O que aquilo tinha a ver com a coleção, pensava Apolinário. Amanda por vezes surgia com essas conversas. Para Apolinário ela tinha uma obsessão em achar estranheza em coisas naturais. Ela o beijou algumas vezes. Dizia que não se podia ter filhos por beijos. Mesmo assim Apolinário ficava mais tranquilo ao vê-la beijar outras pessoas no final de semana. Nem sempre eram homens, mas pelo menos quando o filho viesse, não poderiam dizer ao certo se era dele.

Apolinário nunca havia notado como sua cama era confortável. Ou talvez as outras pessoas não soubessem escolher camas. Amanda não deveria saber, pois vinha dormir na sua com muita frequência, às vezes durante o dia mesmo. Nessas horas Apolinário gostava se aproximar e observar a ausência de pelos em sua cabeça. Ele não entendia porque ela não a cobria. Parecia querer mostrar algo que não estava ali.

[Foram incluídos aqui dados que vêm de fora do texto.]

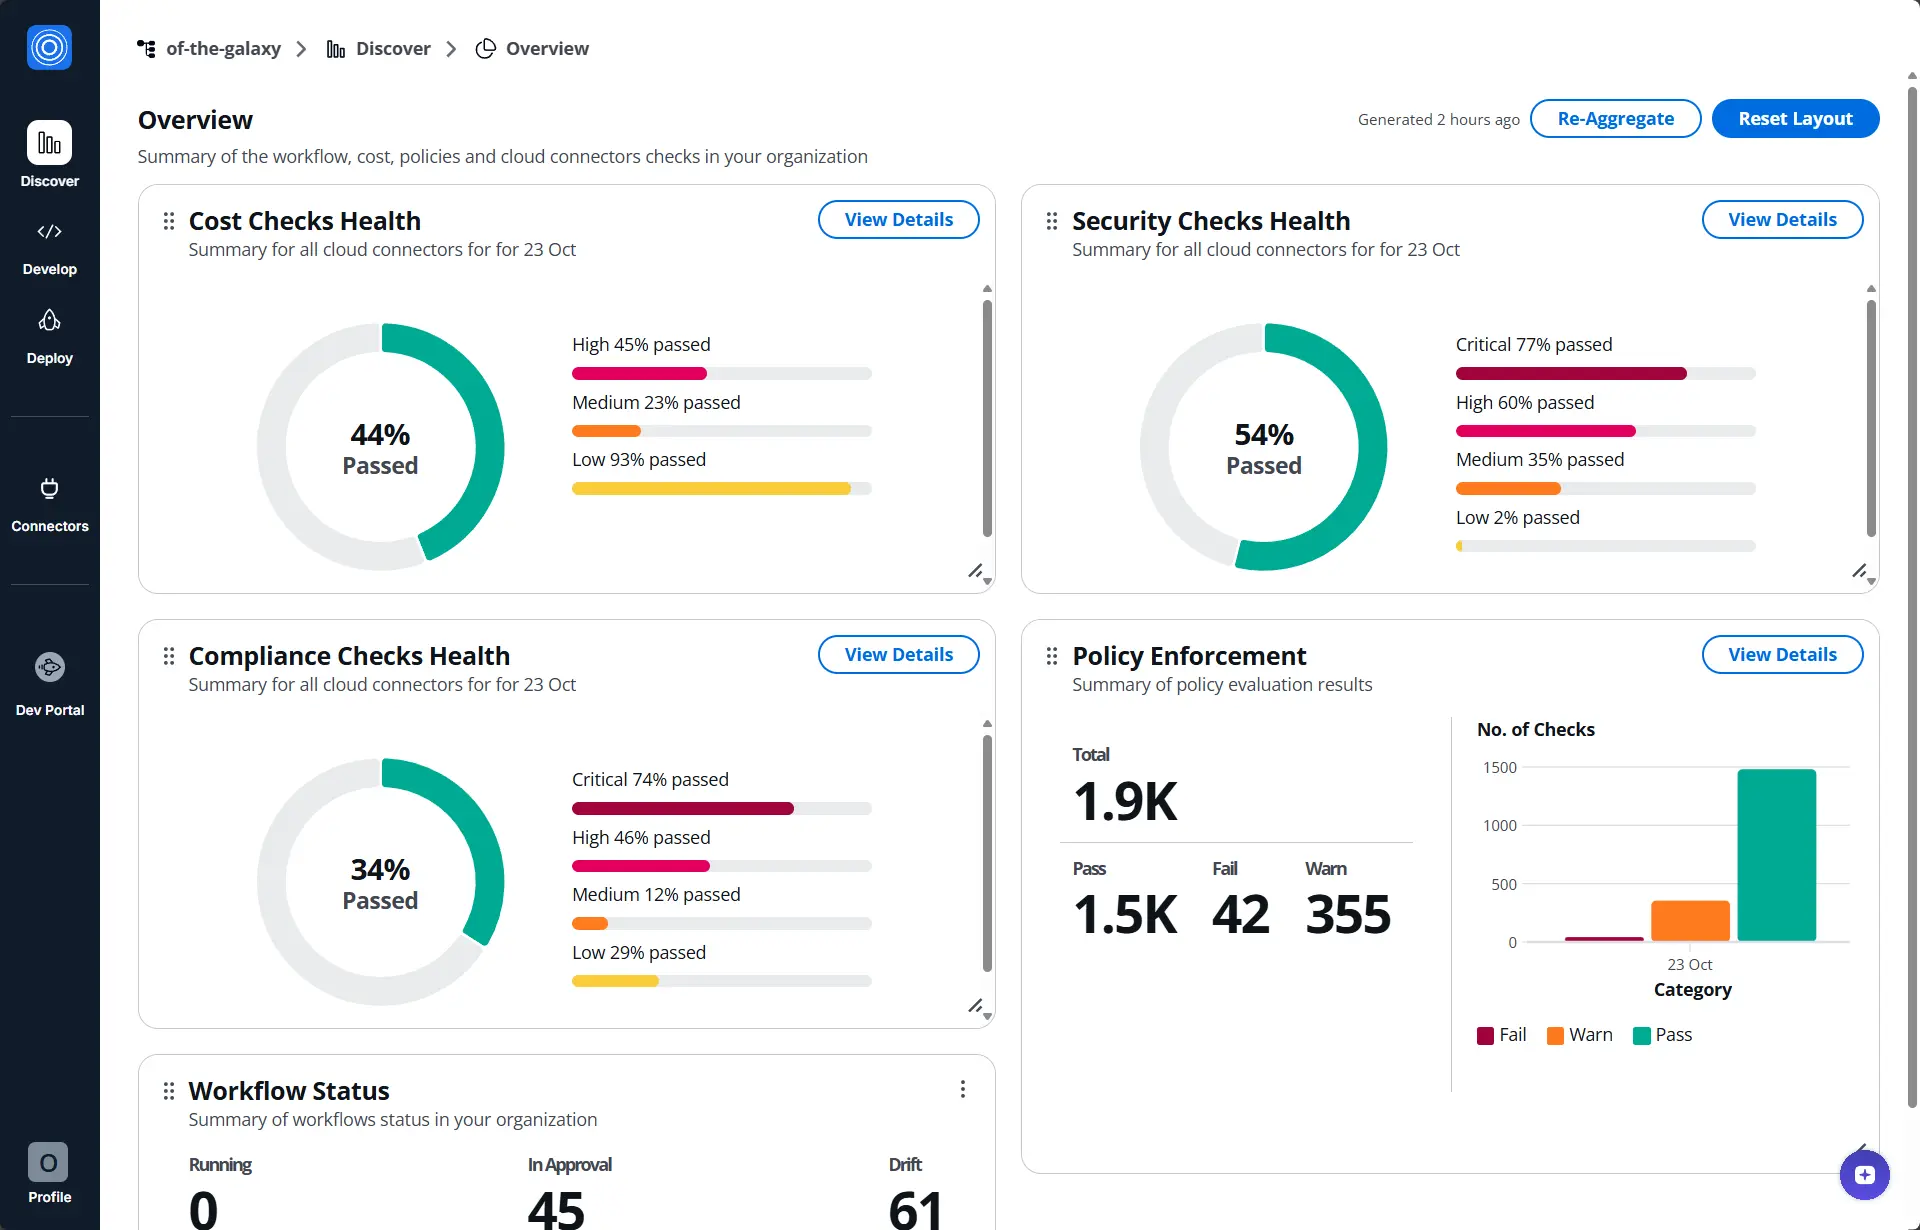Toggle the Warn series in the chart legend
This screenshot has height=1230, width=1920.
click(1579, 1035)
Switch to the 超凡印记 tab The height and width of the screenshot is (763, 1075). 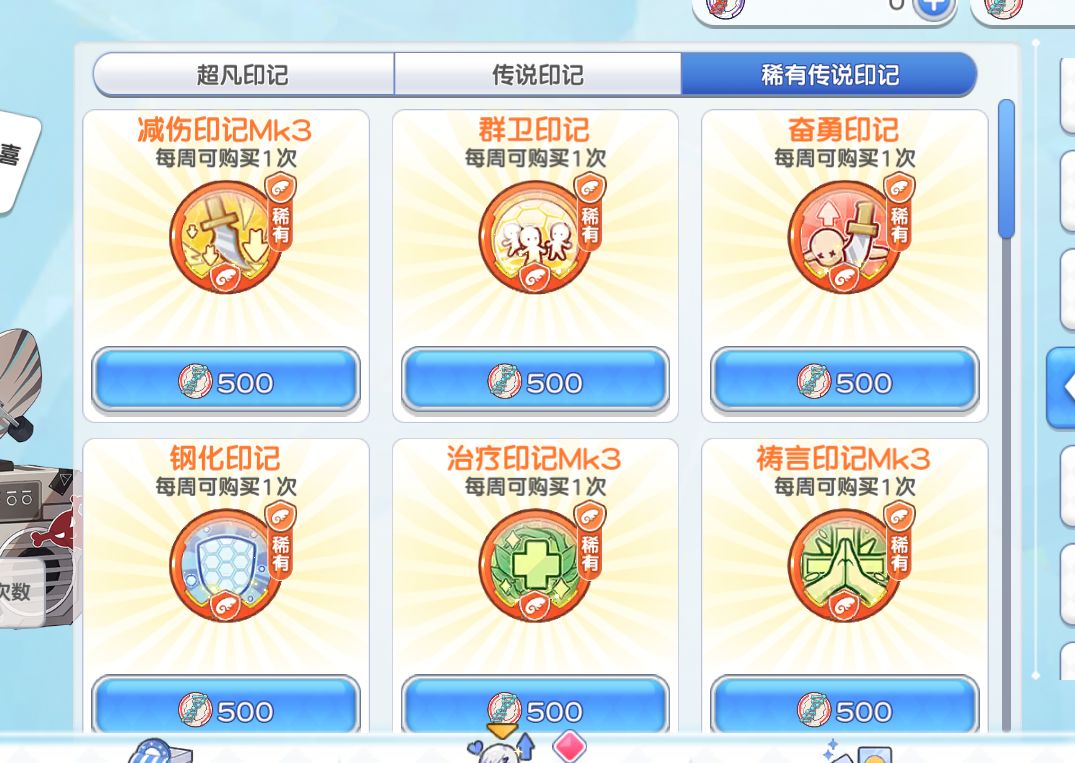(x=243, y=74)
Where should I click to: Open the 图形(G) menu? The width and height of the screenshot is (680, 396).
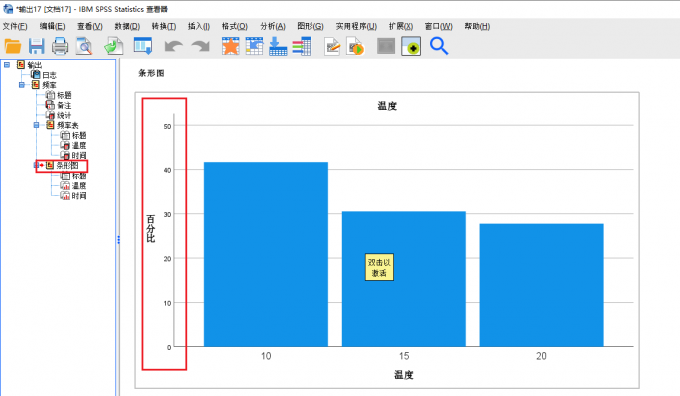[311, 26]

- Não é estranho que tudo termine em morte? – Voltava a perguntar por vezes.
- Não.

Amanda se foi numa terça-feira de carnaval. Sua pergunta nunca foi respondida. Ela lhe deixou um chumaço de cabelo de presente. Queria que Apolinário o colocasse em sua coleção. Pois talvez quando Deus se lembrasse de leva-la, talvez se confundisse e a tomasse por gato.